İçeri girdiklerinde sürekli konudan konuya atlıyorlar ve aceleyle konuşup birbirlerine bir şeyler anlatıp duruyorlardı, sanki Taehyung her an gidecekmiş de bunları konuşacak zamanları kalmayacakmış gibi birbirleriyle yarış yaparcasına susmuyorlardı. Jimin kaşlarını çatıp korkutucu olmayı deneyerek "Hiç arkadaşın oldu mu? Olduysa bile bana verdiğin sözü hatırlıyorsun değil mi? Ona seni en çok sevecek kişinin ben olduğunu söyledin dimi? Ama unuttun Taehyung aynı zamanda ona senin en çok seveceğin kişinin ben olduğunu da söylemen gerekirdi, bunu söyledin değil mi?"dediğinde Taehyung sırıtıp "Ah unutmuşum Jiminie çok üzgünüm"dedi. Jimin ellerini önünde birleştirip ayaklarını sallamaya başladığında "Tamam, tamam sorun değil TaeTae"demişti ama dudaklarını büzmüştü bile Taehyung ise neşeyle ve minik bir çığlıkla çocuğun üstüne atlayıp onu kendi altında ezmişti. Çocuğun saçlarını karıştırırken "Kedi gibisin aynı hemen nasıl da inandın hem" dedi, Jimin onu üstünden atmaya çalışsa da Taehyung kendisinden daha uzun ve yapılı olduğu için bunu becerememişti. Taehyung ise onu boğacak kadar sıkı sarılıyordu "Arkadaşlarım oldu ama hepsine senden bahsettim"dedi.

Jimin kendisini nihayet ondan kurtarırken "Böyle olmasına sevindim çünkü yalnız olmak çok üzücü ve sıkıcı"dedi. Taehyung ise hüzünlü gözlerle geri çekilirken "Keşke sen de hep benim yanımda olsan o zaman hiç yalnız olmazdın hem herkes çok aptal Jiminie nasıl senin arkadaşın olmazlar"diye cevapladı. Bayan Kim onlara kalpli ve çilekli lolipoplardan getirdiğinde "Haklı olsan bile aptal gibi sözcüklerin kötü ve kullanılmaması gereken kelimeler olduğunu biliyorsun Tae" demişti iki çocuğun da başlarını okşarken. Taehyung ise tekrar hüzünlenip "Ama babam bana sürekli aptal diyor babaanne"dedi, Bayan Kim kaşlarını çatarken "Ben onun kulağını çekerim güzel çocuğum benim, sen deme öyle şeyler"dedi. Taehyung kafasını sallarken Jimin "Sorun değil artık eskisi gibi sürekli ağlamıyorum, en azından onların önünde ağlamıyorum"dedi, Bayan Kim "Zaten bu son yılın sonra onlardan ayrılıp ortaokula başlayacaksın ve yepyeni arkadaşların olacak Chim"dedi.
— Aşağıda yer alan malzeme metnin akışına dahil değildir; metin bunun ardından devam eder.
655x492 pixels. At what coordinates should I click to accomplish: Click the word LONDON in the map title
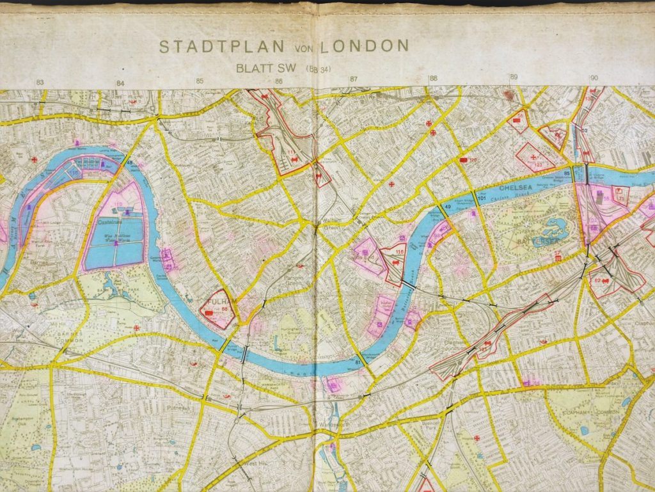[x=365, y=46]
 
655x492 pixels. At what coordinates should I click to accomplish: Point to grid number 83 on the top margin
[x=40, y=83]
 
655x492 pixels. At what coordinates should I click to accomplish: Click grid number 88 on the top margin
[x=434, y=79]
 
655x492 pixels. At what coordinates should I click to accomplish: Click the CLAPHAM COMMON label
[x=596, y=412]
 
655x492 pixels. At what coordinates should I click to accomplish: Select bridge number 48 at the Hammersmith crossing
[x=132, y=163]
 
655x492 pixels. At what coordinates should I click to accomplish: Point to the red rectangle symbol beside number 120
[x=463, y=159]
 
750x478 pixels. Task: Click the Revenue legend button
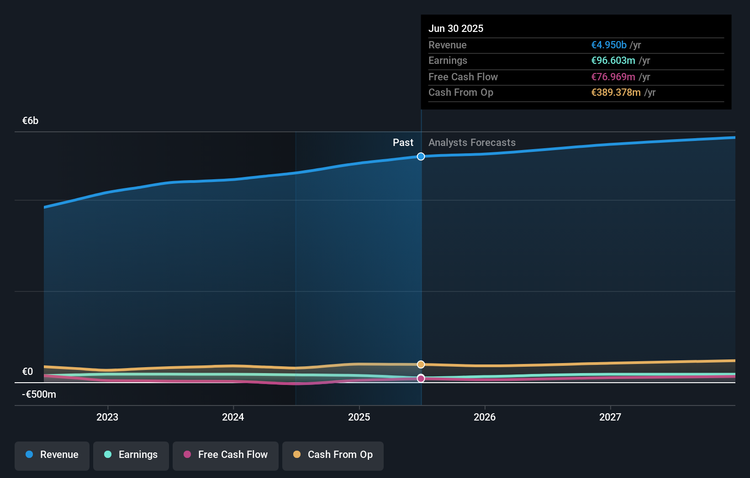pyautogui.click(x=52, y=455)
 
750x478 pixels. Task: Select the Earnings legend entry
pyautogui.click(x=131, y=455)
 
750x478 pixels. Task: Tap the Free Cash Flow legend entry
pyautogui.click(x=226, y=455)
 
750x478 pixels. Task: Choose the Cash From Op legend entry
pyautogui.click(x=333, y=455)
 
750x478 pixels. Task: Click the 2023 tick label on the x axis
pyautogui.click(x=107, y=417)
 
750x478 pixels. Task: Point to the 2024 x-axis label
pyautogui.click(x=233, y=417)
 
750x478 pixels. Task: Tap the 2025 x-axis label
pyautogui.click(x=359, y=417)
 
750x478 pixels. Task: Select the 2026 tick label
pyautogui.click(x=485, y=417)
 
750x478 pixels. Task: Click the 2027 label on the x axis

Taehyung hayretle bir ses çıkarırken Jimin ona dönüp neye böyle tepki verdiğini anlamaya çalıştı Taehyung "Chim mi?"diye sorarken tekrar sesi yükselmişti. Bayan Kim "Evet sana nasıl Tae diyorsam ona da Chim diyorum miniğim"dedi, Taehyung ise bu kez huysuzlanarak "Ama benimki sadece ismimin kısaltılmışı ona ise yeni bir isim koymuşsun"dedi, Bayan Kim kaşlarını kaldırarak hiiih diye bir ses çıkarmış ve "Yoksa sen Jimin'i mi kıskanıyorsun?"demişti. Jimin ise "TaeTae ama benim hiç arkadaşım yok ki babaannen ve deden benim en yakın arkadaşlarım onları benden kıskanırsan ben kiminle arkadaş olacağım sen gidince?"dedi, Taehyung omuz silkip "Banane o benim babaannem"demişti.

Taehyung şımarıklık yapan bir çocuk olmamıştı hiç ama babaannesine ve dedesine herkesten fazla değer veriyordu çünkü annesi ve babasından bile göremediği sevgiyi onlardan görüyordu. Bu yüzden kendisi onları görmek için uzun süre beklerken her gün Jimin'in görmesi yetmezmiş gibi şimdi de Jimin'in onlara bu kadar yakın olması sanki artık babaannesi ve dedesi tarafından da en sevilen olma statüsünden çıkmış gibi hissettirmişti. Jimin ise zaten oldukça hassas ve kırılgan bir çocuktu ama konu Taehyung ya da Kim ailesi olduğunda bu hassasiyeti daha da hat safhaya ulaşıyordu.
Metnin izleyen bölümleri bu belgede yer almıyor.